Can you print the data exactly and leave out each image?

======== RECORD SET

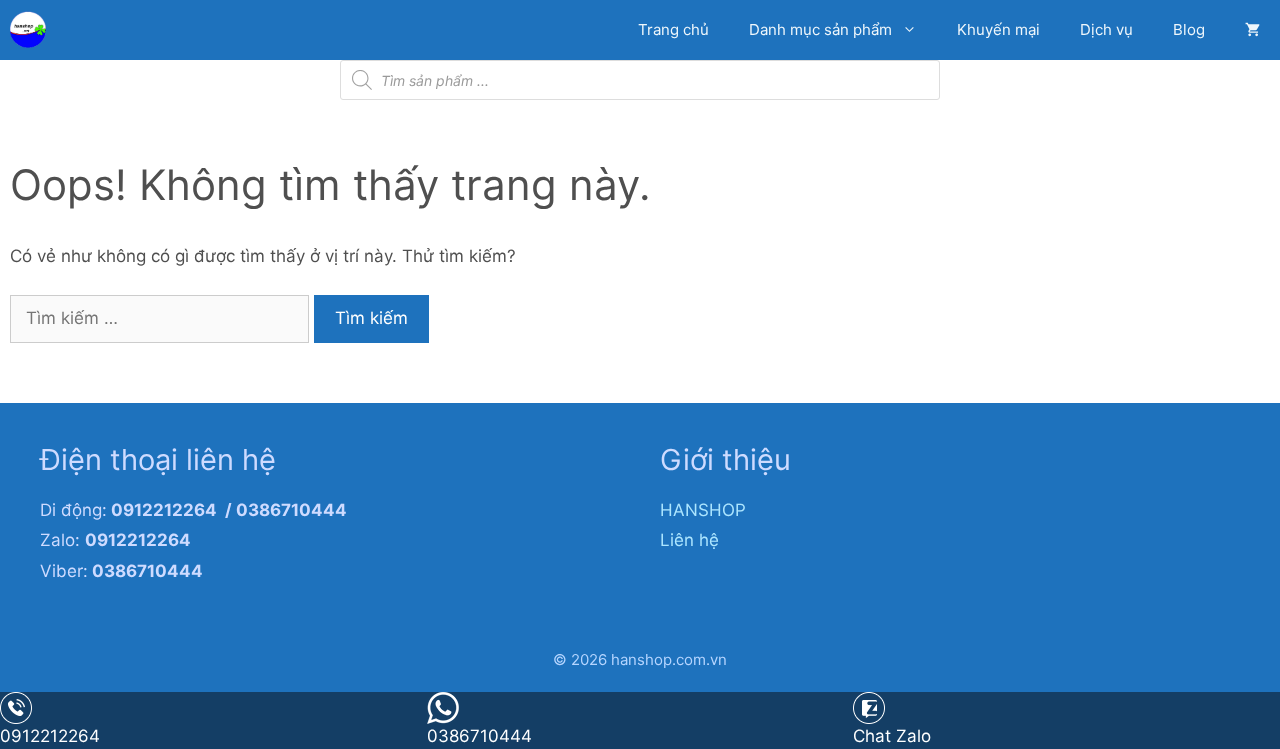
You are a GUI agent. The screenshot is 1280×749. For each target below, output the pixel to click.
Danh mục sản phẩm (820, 29)
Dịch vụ (1106, 29)
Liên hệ (689, 540)
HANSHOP (703, 510)
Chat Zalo (892, 736)
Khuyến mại (998, 29)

================

- SOLUTION TO THIS PROBLEM -
You are a GUI agent. The screenshot is 1280×749. For each target below, output the pixel to click.
Danh mục sản phẩm (820, 29)
Dịch vụ (1106, 29)
Liên hệ (689, 540)
HANSHOP (703, 510)
Chat Zalo (892, 736)
Khuyến mại (998, 29)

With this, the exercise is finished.